Among the entries below, please show each line that carries the word "target".

_THE DATA:_
Segment Open
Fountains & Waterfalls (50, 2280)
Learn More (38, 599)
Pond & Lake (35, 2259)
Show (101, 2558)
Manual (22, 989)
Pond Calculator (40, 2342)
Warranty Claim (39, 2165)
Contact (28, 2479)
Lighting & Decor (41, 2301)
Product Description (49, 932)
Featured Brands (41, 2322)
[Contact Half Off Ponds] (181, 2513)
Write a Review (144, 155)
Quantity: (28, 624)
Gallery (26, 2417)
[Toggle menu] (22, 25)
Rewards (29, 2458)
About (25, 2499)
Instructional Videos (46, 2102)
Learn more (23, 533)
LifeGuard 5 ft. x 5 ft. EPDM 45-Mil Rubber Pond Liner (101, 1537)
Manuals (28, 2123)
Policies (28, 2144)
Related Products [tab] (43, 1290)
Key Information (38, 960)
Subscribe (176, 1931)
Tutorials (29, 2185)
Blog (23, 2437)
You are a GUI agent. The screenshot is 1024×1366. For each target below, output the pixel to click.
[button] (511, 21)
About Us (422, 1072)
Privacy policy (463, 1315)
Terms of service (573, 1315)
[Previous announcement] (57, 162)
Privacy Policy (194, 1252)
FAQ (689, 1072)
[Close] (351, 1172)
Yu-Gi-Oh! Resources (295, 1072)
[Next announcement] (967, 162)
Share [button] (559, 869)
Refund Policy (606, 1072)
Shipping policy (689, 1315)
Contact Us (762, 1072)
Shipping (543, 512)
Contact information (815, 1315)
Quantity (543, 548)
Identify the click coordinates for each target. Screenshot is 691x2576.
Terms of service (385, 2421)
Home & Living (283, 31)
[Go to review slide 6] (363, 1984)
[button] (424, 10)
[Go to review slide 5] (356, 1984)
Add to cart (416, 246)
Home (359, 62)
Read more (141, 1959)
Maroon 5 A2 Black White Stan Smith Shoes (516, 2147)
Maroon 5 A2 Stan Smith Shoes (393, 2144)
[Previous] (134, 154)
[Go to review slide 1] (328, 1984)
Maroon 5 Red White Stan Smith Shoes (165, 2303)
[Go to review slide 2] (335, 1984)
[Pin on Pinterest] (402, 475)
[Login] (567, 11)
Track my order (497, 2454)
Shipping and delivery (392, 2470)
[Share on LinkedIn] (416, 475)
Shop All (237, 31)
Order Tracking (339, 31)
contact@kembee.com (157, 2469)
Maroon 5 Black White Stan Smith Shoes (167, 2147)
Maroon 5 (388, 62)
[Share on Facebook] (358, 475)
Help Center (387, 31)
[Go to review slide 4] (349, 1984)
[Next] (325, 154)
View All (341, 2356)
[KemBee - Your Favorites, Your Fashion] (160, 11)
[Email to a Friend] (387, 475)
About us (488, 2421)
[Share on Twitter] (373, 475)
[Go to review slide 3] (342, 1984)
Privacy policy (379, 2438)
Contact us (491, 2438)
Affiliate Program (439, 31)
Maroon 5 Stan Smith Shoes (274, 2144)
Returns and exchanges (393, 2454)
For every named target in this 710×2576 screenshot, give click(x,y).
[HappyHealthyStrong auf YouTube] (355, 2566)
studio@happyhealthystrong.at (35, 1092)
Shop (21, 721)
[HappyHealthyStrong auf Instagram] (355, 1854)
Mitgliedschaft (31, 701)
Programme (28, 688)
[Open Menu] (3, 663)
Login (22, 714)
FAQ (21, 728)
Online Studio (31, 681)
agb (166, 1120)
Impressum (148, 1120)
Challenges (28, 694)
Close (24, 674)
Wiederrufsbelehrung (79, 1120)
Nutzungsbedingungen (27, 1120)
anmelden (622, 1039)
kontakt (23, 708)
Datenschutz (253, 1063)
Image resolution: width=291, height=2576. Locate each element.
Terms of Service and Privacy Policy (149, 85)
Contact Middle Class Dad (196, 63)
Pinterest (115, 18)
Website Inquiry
Segment Closed
_RESULT:_
You are a GUI agent. The screenshot is 1024×1366. For each target below, output the pixel to click.
Identify the click coordinates for each target. Screenshot is 691x2576.
For every named target in this 710×2576 screenshot, give click(x,y).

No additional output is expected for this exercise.